Prediction; Big data analytics; Smart; Project management
The term big data has gained a prominent position in the current technological era. The world is worried about big data management (viz., storage), but even processing such huge data has become complex. The software industries have started developing various tools which are capable of holding big data. The area where big data arises is Health care, Finance Marketing, and Education, etc. The software market has huge potential for developing projects in these domains .
Nevertheless, the major challenge is developing projects related to big data. Very little research work was done in this area. As per the Gartner survey, it is found that about 80% of the big data projects have failed. The reasons for failure have been analysed by various researchers. However, the reasons for failure investigated by them are substantially not enough to reduce the failure rate .
Software industries usually followed traditional process models viz., the waterfall model adopted from other sectors like construction or engineering industries. All the traditional process models were observed to be successful when the customer requirements are predefined, static, and known apriori. However, the changing needs, dynamism in requirements, lack of clarity in requirements for the end-user, etc., have forced the software industry to adopt a different approach agile model where the customer is also made as a part of the project development and to a product developed iteratively.
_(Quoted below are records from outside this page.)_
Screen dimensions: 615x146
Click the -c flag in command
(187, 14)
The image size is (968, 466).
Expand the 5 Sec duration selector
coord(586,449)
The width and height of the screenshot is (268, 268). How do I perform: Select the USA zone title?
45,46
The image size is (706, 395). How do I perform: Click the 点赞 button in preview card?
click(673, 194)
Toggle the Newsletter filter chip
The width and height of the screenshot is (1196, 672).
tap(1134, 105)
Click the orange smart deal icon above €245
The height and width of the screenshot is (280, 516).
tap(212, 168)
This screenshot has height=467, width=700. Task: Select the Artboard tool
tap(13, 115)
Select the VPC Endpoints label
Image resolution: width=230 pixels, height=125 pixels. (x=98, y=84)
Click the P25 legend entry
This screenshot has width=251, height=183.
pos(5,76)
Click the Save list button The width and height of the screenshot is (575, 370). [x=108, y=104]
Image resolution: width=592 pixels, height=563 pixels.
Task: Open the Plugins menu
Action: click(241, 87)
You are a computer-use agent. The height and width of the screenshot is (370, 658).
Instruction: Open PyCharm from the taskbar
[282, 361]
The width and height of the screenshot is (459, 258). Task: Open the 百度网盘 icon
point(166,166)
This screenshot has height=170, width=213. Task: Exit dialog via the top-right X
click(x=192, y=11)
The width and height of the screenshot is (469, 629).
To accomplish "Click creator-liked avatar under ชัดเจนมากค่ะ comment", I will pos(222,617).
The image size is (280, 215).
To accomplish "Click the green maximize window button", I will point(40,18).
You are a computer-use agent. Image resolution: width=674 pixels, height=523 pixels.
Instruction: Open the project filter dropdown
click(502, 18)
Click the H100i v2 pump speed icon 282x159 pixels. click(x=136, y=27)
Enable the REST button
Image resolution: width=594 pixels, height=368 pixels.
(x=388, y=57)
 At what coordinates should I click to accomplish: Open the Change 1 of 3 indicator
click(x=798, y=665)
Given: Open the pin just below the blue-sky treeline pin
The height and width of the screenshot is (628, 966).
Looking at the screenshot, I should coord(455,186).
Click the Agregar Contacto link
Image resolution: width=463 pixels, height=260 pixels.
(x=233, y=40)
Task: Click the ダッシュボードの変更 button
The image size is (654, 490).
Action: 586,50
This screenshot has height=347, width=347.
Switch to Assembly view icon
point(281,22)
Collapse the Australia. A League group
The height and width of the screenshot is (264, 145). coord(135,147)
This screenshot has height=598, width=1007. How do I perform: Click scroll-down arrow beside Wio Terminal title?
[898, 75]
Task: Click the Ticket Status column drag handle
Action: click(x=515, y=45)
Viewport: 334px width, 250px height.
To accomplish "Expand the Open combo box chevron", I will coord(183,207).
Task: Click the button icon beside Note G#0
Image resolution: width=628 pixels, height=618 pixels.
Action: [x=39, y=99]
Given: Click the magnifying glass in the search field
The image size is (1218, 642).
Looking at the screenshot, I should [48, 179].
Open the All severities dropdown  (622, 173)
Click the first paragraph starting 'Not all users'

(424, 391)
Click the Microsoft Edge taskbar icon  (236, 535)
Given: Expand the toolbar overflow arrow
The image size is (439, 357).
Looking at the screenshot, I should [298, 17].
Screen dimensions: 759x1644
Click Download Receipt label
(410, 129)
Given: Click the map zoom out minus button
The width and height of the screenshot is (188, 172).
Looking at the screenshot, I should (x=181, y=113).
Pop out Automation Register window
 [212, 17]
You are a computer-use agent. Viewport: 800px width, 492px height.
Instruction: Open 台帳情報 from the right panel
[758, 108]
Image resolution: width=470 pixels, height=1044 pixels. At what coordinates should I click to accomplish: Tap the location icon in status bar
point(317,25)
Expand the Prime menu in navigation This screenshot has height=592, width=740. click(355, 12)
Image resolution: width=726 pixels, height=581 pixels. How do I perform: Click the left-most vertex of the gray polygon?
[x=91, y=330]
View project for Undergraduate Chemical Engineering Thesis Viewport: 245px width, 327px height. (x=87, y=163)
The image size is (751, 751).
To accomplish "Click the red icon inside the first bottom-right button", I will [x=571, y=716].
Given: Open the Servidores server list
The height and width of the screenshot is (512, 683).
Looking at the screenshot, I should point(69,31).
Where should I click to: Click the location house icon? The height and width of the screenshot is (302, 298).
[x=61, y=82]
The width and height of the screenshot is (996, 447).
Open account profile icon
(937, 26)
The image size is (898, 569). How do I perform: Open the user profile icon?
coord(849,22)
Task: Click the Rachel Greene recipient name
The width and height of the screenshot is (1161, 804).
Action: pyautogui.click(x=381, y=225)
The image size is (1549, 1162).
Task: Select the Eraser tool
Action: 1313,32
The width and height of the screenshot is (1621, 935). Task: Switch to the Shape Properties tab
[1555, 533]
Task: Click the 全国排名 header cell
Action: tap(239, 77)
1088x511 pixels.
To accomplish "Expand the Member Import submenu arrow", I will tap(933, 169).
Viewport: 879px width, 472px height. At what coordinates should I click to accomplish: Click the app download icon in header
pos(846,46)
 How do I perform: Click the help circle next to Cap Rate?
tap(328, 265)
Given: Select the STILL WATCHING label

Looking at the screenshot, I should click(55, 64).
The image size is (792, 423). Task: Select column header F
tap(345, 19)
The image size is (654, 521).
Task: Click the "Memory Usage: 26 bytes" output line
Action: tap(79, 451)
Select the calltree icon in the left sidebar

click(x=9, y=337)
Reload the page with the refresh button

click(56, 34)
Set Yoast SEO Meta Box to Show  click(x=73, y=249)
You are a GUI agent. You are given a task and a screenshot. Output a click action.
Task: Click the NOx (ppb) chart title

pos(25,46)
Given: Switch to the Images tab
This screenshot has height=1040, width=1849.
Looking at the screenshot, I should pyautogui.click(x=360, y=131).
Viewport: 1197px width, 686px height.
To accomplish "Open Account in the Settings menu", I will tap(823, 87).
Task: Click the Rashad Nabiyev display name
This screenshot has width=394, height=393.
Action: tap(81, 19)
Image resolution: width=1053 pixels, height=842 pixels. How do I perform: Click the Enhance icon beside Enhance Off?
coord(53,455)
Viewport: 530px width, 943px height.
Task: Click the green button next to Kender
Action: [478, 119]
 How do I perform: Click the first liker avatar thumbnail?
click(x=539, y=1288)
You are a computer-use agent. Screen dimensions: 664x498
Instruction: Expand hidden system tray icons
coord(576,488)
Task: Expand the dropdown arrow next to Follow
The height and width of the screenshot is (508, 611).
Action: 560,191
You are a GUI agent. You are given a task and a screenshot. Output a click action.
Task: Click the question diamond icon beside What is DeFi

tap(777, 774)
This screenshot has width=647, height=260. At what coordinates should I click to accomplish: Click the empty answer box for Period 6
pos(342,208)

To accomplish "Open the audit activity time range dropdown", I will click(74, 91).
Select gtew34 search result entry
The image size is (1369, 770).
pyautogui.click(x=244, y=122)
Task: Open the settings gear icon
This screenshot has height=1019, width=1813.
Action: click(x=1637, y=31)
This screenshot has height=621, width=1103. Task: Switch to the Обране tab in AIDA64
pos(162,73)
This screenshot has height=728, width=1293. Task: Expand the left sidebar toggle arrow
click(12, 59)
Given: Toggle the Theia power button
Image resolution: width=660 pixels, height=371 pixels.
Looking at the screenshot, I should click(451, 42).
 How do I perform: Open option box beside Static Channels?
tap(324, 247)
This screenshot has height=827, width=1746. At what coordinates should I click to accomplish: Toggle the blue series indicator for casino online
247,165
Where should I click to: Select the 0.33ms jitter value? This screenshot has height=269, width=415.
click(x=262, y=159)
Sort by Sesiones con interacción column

The major focus is to what extent the traditional models suit the current trending projects based on big data. As per the Gartner 2018 report, it is observed that about 60% of the big data projects fail at the initial level only . Though Gartner's report 2018 seems to be too submissive, stating 60% project failure, in reality, it is observed that the failure rate is about 80% [NVP 2019]. The failure of projects might happen for various reasons, such as:
1. Lack of customer needs properly.
2. Not asserting the future requirements of the customer.
3. Software cost estimation is done improperly.
4. Lack of experts in the relevant domain.
According to the literature available (Figure 1), various agencies conducted many surveys; there should be a much more sophisticated, feasible, and robust model that should help the software industries handle big data projects to successfully deliver the products with maximum confidence of the product and the customer well .
In this paper, we are attempting to reconcile the aspects which are a point of focus for the software industries while accepting the projects and predicting the software project cost estimation and failing in cost estimation, along with various other factors that are impacting upon the failure of big data projects.
The remaining sections are organized as follows: Section-II elaborates the available work done till date, along with the causes of failure, and Section-III of the paper highlights what other factors that are to be considered for big data projects a success . Section IV of the paper clearly emphasizes the importance of data and data management in the software industries to reduce big data project failure. Finally, Section-V concludes the paper.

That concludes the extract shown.